Exercise brief: Write out again, exactly, the lines below starting at the one with "Where should I click to: Share" and ending at the one with "918x618 pixels.".

Data under study below:

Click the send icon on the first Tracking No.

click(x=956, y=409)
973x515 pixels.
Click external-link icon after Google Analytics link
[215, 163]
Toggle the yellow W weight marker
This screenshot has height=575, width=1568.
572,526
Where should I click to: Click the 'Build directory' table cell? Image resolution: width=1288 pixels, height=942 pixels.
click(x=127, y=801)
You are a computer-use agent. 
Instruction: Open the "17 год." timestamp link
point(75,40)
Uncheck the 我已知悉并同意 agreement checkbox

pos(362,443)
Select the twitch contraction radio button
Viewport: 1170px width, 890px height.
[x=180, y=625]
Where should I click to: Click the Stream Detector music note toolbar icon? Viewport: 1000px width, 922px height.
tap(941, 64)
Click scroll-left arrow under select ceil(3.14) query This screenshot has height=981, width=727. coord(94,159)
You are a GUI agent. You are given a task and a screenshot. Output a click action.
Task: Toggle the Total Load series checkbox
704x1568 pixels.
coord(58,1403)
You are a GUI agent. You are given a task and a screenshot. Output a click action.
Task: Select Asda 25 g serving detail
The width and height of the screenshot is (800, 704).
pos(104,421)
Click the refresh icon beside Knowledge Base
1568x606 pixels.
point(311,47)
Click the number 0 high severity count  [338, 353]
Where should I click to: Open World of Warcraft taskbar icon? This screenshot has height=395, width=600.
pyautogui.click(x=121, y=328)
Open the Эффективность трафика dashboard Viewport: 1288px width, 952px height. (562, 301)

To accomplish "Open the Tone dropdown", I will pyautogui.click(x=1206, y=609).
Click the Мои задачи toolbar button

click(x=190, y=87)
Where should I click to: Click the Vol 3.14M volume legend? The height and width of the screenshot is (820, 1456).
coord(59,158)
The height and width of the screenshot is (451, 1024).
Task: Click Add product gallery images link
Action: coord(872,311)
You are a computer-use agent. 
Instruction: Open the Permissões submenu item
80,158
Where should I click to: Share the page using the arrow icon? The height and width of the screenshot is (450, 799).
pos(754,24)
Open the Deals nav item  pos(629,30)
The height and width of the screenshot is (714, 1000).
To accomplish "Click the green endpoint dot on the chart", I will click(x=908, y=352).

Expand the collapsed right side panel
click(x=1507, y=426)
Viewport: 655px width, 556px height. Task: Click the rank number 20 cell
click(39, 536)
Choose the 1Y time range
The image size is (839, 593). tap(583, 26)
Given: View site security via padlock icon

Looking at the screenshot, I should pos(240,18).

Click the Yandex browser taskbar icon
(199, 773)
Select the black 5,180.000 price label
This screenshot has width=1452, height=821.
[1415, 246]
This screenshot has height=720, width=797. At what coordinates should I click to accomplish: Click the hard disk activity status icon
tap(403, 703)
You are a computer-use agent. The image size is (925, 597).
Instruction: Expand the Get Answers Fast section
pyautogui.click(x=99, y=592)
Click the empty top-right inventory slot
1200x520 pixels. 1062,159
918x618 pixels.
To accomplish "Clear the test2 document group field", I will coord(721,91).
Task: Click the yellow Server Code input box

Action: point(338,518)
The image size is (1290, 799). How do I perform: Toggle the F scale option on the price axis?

End of Data under study.

Reply:
Where should I click to: Share the page using the arrow icon? The height and width of the screenshot is (450, 799).
pos(754,24)
Open the Deals nav item  pos(629,30)
The height and width of the screenshot is (714, 1000).
To accomplish "Click the green endpoint dot on the chart", I will click(x=908, y=352).

Expand the collapsed right side panel
click(x=1507, y=426)
Viewport: 655px width, 556px height. Task: Click the rank number 20 cell
click(39, 536)
Choose the 1Y time range
The image size is (839, 593). tap(583, 26)
Given: View site security via padlock icon

Looking at the screenshot, I should pos(240,18).

Click the Yandex browser taskbar icon
(199, 773)
Select the black 5,180.000 price label
This screenshot has width=1452, height=821.
[1415, 246]
This screenshot has height=720, width=797. At what coordinates should I click to accomplish: Click the hard disk activity status icon
tap(403, 703)
You are a computer-use agent. The image size is (925, 597).
Instruction: Expand the Get Answers Fast section
pyautogui.click(x=99, y=592)
Click the empty top-right inventory slot
1200x520 pixels. 1062,159
918x618 pixels.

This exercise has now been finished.